Whipped egg whites are folded into the batter at the very end of the prep process, giving this cake a light, spongy texture that’s sturdy enough to stand up to the lemony, caramelized brown sugar top (or is it bottom)?
My absolute favorite thing about this cake though, was that the Meyer lemons caramelize with the brown sugar during the baking process, quasi-candying the rinds and turning them into chewy, bittersweet lemony-sour pieces of crack.
Which I guess would technically be crack rock, but hey, I’m no expert. I only know what I learned from Idris Elba on The Wire. Either way, habit-forming. I found myself twitching and picking them off the top of the cake to eat while nobody was watching.
On a final note, this cake was adapted from Food & Wine and can be made with any fruit you’d like!
Now go feast like a Lannister! XO, Katie
- 1 1/2 sticks butter, softened
- 3/4 cup plus 2 tbsp light brown sugar
- 2 Meyer lemons, sliced paper-thin crosswise, seeds discarded
- 1 1/2 cups all-purpose flour
- 2 tsp baking powder
- 1/4 tsp salt
- 1 cup sugar
- 1 tsp vanilla extract
- 2 large eggs, separated
- 3/4 cup whole milk
- 2 tsp Meyer lemon zest
- 2 tsp Meyer lemon juice
- 1/4 tsp cream of tartar
- Preheat the oven to 350F.
- Set a 9-inch nonstick cake pan over moderate heat. Melt 4 tablespoons of the butter and stir in the brown sugar until dissolved, about 1 minute. Remove from the heat. Arrange the lemon slices in the melted brown sugar.
- In a medium bowl, whisk the flour with the baking powder and salt.
- In the bowl of a stand mixer fitted with paddle attachment, beat the remaining 8 tablespoons of butter with the granulated sugar until light and fluffy. Beat in the vanilla, lemon zest & lemon juice then add the egg yolks, one at a time.

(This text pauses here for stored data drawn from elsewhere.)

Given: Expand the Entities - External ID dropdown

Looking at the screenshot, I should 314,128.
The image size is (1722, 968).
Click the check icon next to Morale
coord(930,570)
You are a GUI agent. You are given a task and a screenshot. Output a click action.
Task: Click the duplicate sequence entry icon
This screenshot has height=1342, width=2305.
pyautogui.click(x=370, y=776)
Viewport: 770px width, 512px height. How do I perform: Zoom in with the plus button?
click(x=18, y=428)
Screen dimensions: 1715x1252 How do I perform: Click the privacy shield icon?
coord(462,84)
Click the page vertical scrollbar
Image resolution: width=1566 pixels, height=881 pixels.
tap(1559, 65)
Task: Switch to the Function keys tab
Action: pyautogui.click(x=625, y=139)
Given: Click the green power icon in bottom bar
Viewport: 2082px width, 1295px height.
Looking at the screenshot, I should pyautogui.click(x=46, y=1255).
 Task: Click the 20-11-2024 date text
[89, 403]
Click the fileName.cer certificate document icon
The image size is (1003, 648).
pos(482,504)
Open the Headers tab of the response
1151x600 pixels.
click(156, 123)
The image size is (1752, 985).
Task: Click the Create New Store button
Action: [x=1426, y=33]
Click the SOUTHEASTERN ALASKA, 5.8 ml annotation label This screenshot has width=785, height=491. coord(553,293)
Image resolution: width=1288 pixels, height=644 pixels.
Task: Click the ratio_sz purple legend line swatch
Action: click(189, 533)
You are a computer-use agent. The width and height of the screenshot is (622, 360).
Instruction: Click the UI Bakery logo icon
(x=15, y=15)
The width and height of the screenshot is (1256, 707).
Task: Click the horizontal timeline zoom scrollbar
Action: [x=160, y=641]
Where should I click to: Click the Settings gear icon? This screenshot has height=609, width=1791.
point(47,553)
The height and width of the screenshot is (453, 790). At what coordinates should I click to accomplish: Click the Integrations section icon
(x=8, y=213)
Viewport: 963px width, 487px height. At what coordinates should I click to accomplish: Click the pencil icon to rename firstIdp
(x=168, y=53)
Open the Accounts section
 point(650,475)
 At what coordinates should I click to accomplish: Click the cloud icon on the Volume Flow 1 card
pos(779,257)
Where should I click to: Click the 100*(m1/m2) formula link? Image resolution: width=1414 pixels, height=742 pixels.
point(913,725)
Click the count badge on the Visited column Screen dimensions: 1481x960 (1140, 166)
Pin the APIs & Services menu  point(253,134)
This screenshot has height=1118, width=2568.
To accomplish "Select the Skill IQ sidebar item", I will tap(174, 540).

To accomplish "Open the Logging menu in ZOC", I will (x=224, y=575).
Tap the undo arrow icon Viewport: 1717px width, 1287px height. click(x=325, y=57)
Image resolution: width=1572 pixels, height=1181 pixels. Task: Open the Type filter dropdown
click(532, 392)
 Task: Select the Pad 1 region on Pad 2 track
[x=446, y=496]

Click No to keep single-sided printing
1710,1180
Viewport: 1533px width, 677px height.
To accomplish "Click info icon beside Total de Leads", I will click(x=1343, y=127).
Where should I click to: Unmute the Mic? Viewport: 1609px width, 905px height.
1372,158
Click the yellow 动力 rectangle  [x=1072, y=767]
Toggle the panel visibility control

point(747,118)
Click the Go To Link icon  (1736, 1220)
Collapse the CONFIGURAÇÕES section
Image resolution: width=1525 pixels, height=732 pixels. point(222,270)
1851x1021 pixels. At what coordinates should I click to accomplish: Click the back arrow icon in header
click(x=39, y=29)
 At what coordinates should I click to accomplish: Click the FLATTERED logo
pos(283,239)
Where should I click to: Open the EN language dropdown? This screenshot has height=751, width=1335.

- At low speed, beat in the dry ingredients in 3 batches, alternating with the milk.
- In a stainless steel bowl, beat the egg whites with the cream of tartar at high speed until firm peaks form. Fold one-third of the beaten whites into the batter, then fold in the rest.
- Scrape the batter into the prepared pan and bake for about 35-40 minutes, or until a toothpick inserted in the center of the cake comes out clean.
- Let cool in the pan for about 20 minutes, then invert it onto a plate. Serve warm or at room temperature.